For Manchester City and Erling Haaland, another fruitless visit to Villa Park. It was not quite last season, when defeat here approaching Christmas was a ninth in a dozen matches, but it was equally painful.
With a minute of regular time to play, Haaland clattered into a post after meeting an inch-perfect cross by Omar Marmoush, having squeezed the ball over the Aston Villa goalline. But the assistant referee raised his flag and, as Haaland lay wincing, a check by the video assistant referee confirmed the goal would not stand. City departed this stadium empty‑handed for a third successive season.
There is sufficiently much more positivity surrounding Pep Guardiola’s side at present but this proved another frustrating trip, Matty Cash’s superbly taken first-half strike ultimately the difference.
For Villa, this was a welcome return to winning ways after a shock Europa League defeat at the mid-table Eredivisie side Go Ahead Eagles on Thursday. After starting the season with a five-match winless run, Unai Emery has now presided over four successive wins in the Premier League and, with his team in eighth, things are looking up before travelling to Liverpool on Saturday.
On his previous visit here Haaland registered 18 touches, just one in the opposition box, and afterwards criticised his own all-round performance. This time he managed 16, recording three in the Villa penalty area, and City’s clearest efforts on goal were tame efforts courtesy of Haaland, who twice saw Emiliano Martínez comfortably gather.
On the hour, at the end of another wave of City pressure, Pau Torres celebrated like he had scored a goal – clenching both of his fists and emitting a roar in front of the North Stand – after his right boot had diverted a Savinho strike over for a corner.
With three minutes of the 90 remaining, the home support cheered in unison as Martínez gobbled up a potentially deceiving deflected shot by Rayan Cherki, one of those players Guardiola called upon to change the course of the game. Cash, the catalyst for Emi Buendía’s superb winner at Tottenham last week, was the out-and-out hero, controlling a first-half corner with his right foot before driving inside and lashing a left-foot strike into Gianluigi Donnarumma’s net with his next touch.

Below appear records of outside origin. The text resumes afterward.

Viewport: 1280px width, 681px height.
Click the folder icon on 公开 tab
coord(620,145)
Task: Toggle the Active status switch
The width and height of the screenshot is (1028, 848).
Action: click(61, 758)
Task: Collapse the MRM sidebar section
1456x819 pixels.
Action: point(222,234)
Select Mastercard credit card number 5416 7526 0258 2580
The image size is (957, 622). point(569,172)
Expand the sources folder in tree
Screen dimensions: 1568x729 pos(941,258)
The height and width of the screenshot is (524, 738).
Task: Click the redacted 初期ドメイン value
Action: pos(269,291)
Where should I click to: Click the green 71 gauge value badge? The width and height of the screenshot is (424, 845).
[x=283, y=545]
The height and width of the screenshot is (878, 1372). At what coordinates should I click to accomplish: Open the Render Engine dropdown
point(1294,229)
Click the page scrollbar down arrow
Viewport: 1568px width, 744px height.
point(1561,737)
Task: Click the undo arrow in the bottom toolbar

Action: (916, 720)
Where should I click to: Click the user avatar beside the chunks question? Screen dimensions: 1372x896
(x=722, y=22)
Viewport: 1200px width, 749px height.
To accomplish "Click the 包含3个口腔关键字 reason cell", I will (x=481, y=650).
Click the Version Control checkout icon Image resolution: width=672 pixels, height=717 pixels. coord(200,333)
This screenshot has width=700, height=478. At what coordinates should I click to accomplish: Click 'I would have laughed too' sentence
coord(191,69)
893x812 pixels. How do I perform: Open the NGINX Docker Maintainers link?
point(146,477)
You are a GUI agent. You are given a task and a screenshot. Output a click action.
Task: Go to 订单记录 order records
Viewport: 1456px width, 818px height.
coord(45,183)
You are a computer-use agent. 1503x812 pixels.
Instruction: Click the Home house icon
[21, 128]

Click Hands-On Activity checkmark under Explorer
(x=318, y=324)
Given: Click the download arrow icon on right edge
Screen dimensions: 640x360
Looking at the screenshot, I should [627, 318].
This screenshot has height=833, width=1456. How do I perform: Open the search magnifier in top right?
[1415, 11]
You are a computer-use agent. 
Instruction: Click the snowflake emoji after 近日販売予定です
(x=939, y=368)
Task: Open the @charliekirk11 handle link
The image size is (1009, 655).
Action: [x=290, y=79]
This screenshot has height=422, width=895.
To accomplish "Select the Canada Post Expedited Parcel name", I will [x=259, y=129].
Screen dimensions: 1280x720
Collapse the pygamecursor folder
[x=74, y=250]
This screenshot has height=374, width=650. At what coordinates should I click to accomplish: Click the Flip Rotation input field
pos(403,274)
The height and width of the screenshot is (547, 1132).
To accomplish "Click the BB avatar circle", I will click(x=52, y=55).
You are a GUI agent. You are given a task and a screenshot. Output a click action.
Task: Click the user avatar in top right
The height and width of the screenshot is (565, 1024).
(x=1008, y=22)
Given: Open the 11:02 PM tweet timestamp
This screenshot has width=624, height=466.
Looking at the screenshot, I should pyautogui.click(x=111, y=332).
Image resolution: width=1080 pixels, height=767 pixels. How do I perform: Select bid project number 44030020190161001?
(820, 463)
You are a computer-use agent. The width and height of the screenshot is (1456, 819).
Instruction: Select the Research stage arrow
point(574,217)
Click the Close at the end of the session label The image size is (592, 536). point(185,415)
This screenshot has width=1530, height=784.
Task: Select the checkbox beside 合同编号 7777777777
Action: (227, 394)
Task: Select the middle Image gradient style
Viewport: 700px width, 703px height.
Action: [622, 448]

Villa had been vulnerable of late from set pieces but here they prospered from a corner routine perfected on the training ground, even if Buendía’s pass was meant for Morgan Rogers, who failed to connect. Cash took the pace off the ball just outside City’s 18-yard box and then, off-balance, wellied a sweet left-foot strike into the bottom corner. “It’s something we worked on yesterday [on Saturday] in training, but it wasn’t meant for me,” Cash said.
A smile unravelled on the face of Austin MacPhee, Villa’s set-piece coach who was back on the touchline with crutches after sustaining a leg injury on international duty; the Scot, who was absent for Villa’s previous two matches, was appointed this year to Roberto Martínez’s Portugal staff.
For Villa, this was also an afternoon to cherish the work of some of their unsung heroes, none more so than Cash. He did not only prove the matchwinner but he brilliantly shackled Jérémy Doku as well as any full-back can contain a winger as explosive as Doku, at one point celebrating winning a duel after the City substitute whizzed to the byline. Ezri Konsa, now a regular for England under Thomas Tuchel, was superb at centre-back and the one time he played a loose pass into midfield he made amends by extending himself to block Savinho’s subsequent cross.
Amadou Onana probably enjoyed one of his best games in a Villa shirt, ousting Haaland off the ball close to halfway to cheers in the first half and in the closing stages threw himself in the way of a Phil Foden strike as City probed for an equaliser. Ross Barkley, who replaced John McGinn late on, also made an important block.
Cash’s goal was the first time City had trailed since going behind at Brighton in August but it was hard to be too critical of their response. City, in their garish third kit laced with bright blue and yellow which, supposedly, pays tribute to the Mancunian weather, finished up with 18 shots, four on target, three courtesy of Haaland.
The Norwegian’s first chance was probably the most inviting of the trio but, after latching on to Bernardo Silva’s through ball, his shot was too easy for Martínez to read, too close to the goalkeeper. Midway through the second half he headed straight at Martínez after leaping high to meet Foden’s chipped cross. In the penultimate minute of stoppage time another was easily gathered.
City’s third strip is, they say, for those who carry City in their hearts, rain or shine. This was a grey day.